それでも唯一わかるのは、目の前の男が酷く辛そうだということ。どうしようもなく、悲しそうだということ。
純也が戸惑いと感じ取ってしまった辛い感情で狼狽えているのを見て、真は上手く誤魔化さねばと咄嗟に思った。純然な善意のみで協力してくれた少年を傷つけるなど、あってはならない。
「え、っと……あのな純也、悪いのは全部ワイなんよ。ワイは昔、すごく悪いことをたくさんしてもうた。その時、多くの人達が傷ついて、悲しんで、不幸になった。――――だからそんな悪い人間が、愛したり、笑ったり、幸せになるなんてことは絶対に許されへんねや」
「簡単なお話や、わかるやろ?」と小さく微笑みながらも、少しだけ力をいれて純也の髪を撫でる。無理矢理押し当てているようにするのは、こちらの表情を見られたくないから。
過去の悪行、大罪の詳細はまだ少年に話せない。いつかは明かさねばならないが、純也に酷く嫌われて怖がられると思うと、切り出す勇気など湧くわけがなかった。

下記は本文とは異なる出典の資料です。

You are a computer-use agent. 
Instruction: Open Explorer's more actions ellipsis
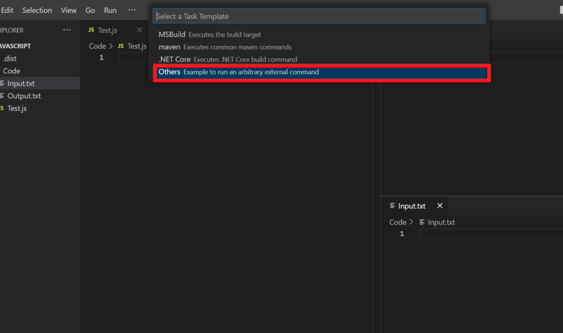(67, 30)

つまり、今の結論としては。無責任で失礼だけれど、断りの連絡を入れてもう二度と彼女とは会わない――そう明言しようとした口が半分開いた時。
「幸せに、しよう……?」
「純也?」
強引に髪を撫でられて首を下げたままだった純也の、囁くようなか細い音に気付いた。ベンチに座ったままの真と、立った姿勢で顔を正面に戻した純也の眼が合う。
いつになく毅然とした青い瞳で、少年は独りで何かに頷きながら。
「多くの人を不幸にしちゃったのなら、それよりももっともっと、たくさんの人を幸せにすればいいよ。悲しませてしまった分だけ、誰かを喜ばせればいい」
両拳を握り締めて真剣に訴えかけてくる彼に何と返せば良いのか、どんな顔を向ければ良いのかさえ、真は窮する。
感情は算数ではないのだと、人間は綺麗事だけでは満たされないのだと、まだこんなにもあどけない少年に言い放ちたくない。まだ、人間全てを無条件で好いているこの少年には。
ならば作り笑顔で曖昧に肯定しておいて上手く受け流せば良いのに、何故だろう、無表情のまま引きつった顔が整わない。慣れきってしまったはずの愛想笑いの仮面が、作れない。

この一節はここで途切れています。